Border rausziehen dauert nur ein paar Sekunden. Dann mittig vom Kopfende her wieder eingefädelt. Bei der letzten Ecke (am Fußende) muß man dann zwar beide Schaufstoffe etwas lösen und Richtung Mitte drücken, weil ja der Klettumfang kleiner als der Bettumfang ist, aber das wars dann auch schon!
Wenn sich also mal jemand beim Aufbau so dusselig anstellt wie ich - nur keine Hemmungen: Das kann man auch ohne 2. Person richten!
Übrigens kann ich Harmony bezüglich des falsch gelieferten Dekors einen echt guten Service attestieren: Der Verkäufer hat mir ganz ohne Zögern kostenlose Ersatzlieferung zugesagt, die wohl auch bald verschickt wird.
Zitat:
Außerdem scheint mir die Füllmenge so rein vom Bild her etwas wenig. Kann aber täuschen.
Ach ja: Frauchen und ich wiegen jeweils ca 95 kg. Ich bin 1,98 groß und Frau ist im 7. Monat!
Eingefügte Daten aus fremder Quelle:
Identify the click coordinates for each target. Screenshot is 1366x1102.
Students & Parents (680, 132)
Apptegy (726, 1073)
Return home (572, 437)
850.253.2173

Wir haben bei der Erstbefüllung einfach ungefähr 1,5 - 1,8 cm bis zum Schaumstoffrand gelassen und fühlen uns seither pudelwohl im Bettchen.
Mit der Frage, ob man sich mit einer anderen Füllmenge noch pudelwohler fühlen kann, werde ich mich in absehbarer Zeit dennoch mal beschäftigen.
Das klingt ja alles bestens, danke auch fürs Feedback.
Zitat:
Mit der Frage, ob man sich mit einer anderen Füllmenge noch pudelwohler fühlen kann, werde ich mich in absehbarer Zeit dennoch mal beschäftigen.
Kann man...
Die optische/theoretische perfekte Einstellung unterscheidet sich zuweilen von der persönlichen perfekten Füllmenge. Und, die letztere ist die die zählt.
Ich schlafe auch mit weniger Füllmenge als man optisch als optimal bezeichnen würde besser. Andere brauchen zuweilen auch mehr. Da ist jeder ein wenig anders.
Wenn man mit dem Rücken keine Probleme hat, hat man bezüglich der Füllmenge natürlich einen größeren Spielraum. Bei uns im Bekanntenkreis gibt es einige Rückengeplagte und da ist es dann doch öfters so das der Rücken die Wassermenge bestimmt und nicht das persönliche Liegegefühl.
Aber auch wenn man mit dem Rücken keine Probleme hat ist irgendwann Schluß, wobei ich festgestellt habe das ich mich mit so wenig Wasser am wohlsten fühle das mein Rücken auch anfängt zu zwicken. Es ist zwar super weich vom Liegegefühl aber für die ganze Nacht dann doch nichts für den Rücken. Also ein Liter dazu und es passt perfekt.